What needs to be done ▸ Can you sum up the excerpt below on the expectation of a quadratic-form ratio in exactly two sentences?

Excerpt to read ▸
__________________________________________________

Suppose that $x=(x_1, x_2,\ldots,x_n)'$ has a multivariate normal distribution with all means equal to $0$, variances equal to $1$ and all covariances equal to zero. We want to know $E[x' \Sigma x/x'x]$ where $\Sigma$ is a symmetric square matrix.

The expectation is $\text{tr}(\Sigma)/n$. Below is a handwaving argument.

Define two functions that give $\Sigma$ and $x$:

Σ[n_] := Table[ToExpression["σ" <> ToString[Min[i, j]] <> ToString[Max[i, j]]], {i, n}, {j, n}]
x[n_] := Table[ToExpression["x" <> ToString[i]], {i, n}]

We see the following for $x'\Sigma x/(x'x)$:

x[2].Σ[2].x[2]/(x[2].x[2]) // Expand

Dimension 2 equation

x[3].Σ[3].x[3]/(x[3].x[3]) // Expand

Dimension 3 equation

There are two kinds of terms. One with $x_i^2$ in the numerator and one with $x_i x_j$ in the numerator. The expectation of the terms with $x_i x_j$ in the numerator is zero.

d2 = TransformedDistribution[(x1 x2/(x1^2 + x2^2)), 
  {x1, x2} \[Distributed] MultinormalDistribution[IdentityMatrix[2]]]
Mean[d2]
(* 0 *)

d3 = TransformedDistribution[(x1 x2/(x1^2 + x2^2 + x3^2)), 
  {x1, x2, x3} \[Distributed] MultinormalDistribution[IdentityMatrix[3]]]
Mean[d3]
(* 0 *)

__________________________________________________

Excerpted records ▸
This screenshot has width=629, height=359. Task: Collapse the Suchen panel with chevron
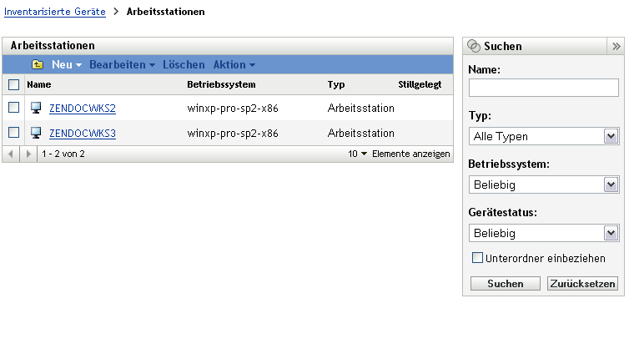[x=616, y=47]
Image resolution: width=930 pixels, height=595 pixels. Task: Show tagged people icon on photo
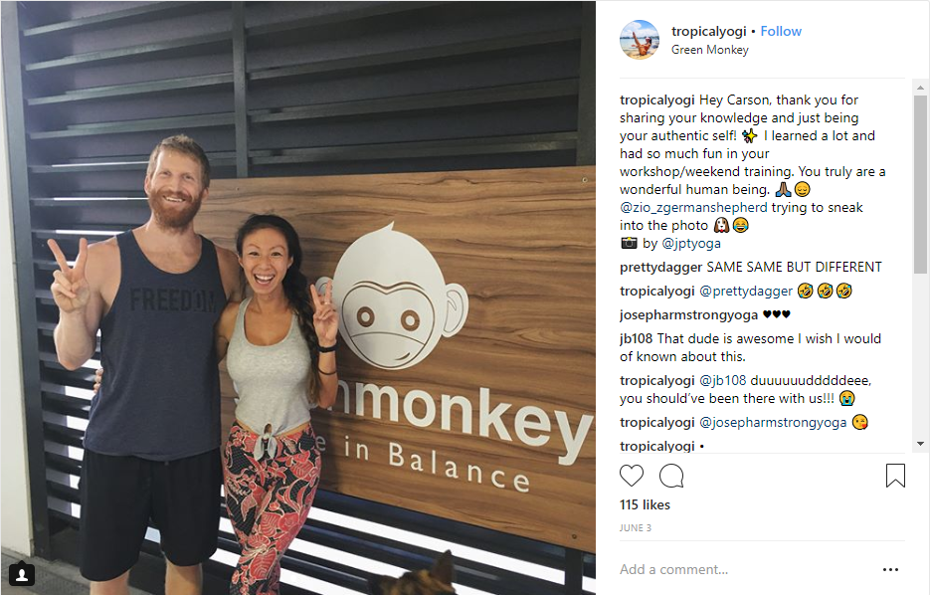click(x=21, y=574)
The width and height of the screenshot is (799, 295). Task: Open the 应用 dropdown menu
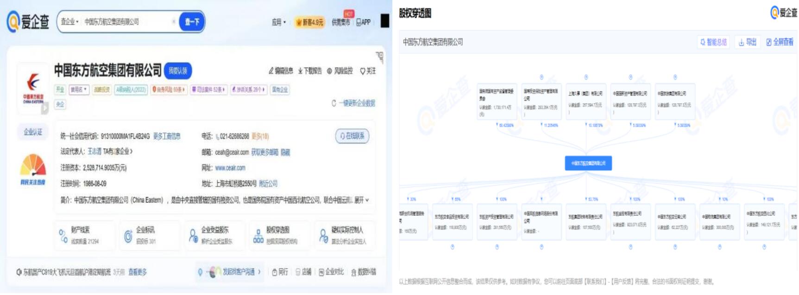[x=279, y=22]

__________________________________________________

Response ▸ For a vector x with a multivariate normal distribution having zero means, unit variances and zero covariances, the expectation of x'Σx/x'x for a symmetric square matrix Σ is tr(Σ)/n. The informal argument expands the ratio in dimensions 2 and 3 into terms with x_i^2 and terms with x_i x_j in the numerator, and transformed-distribution calculations show that the x_i x_j terms have expectation zero.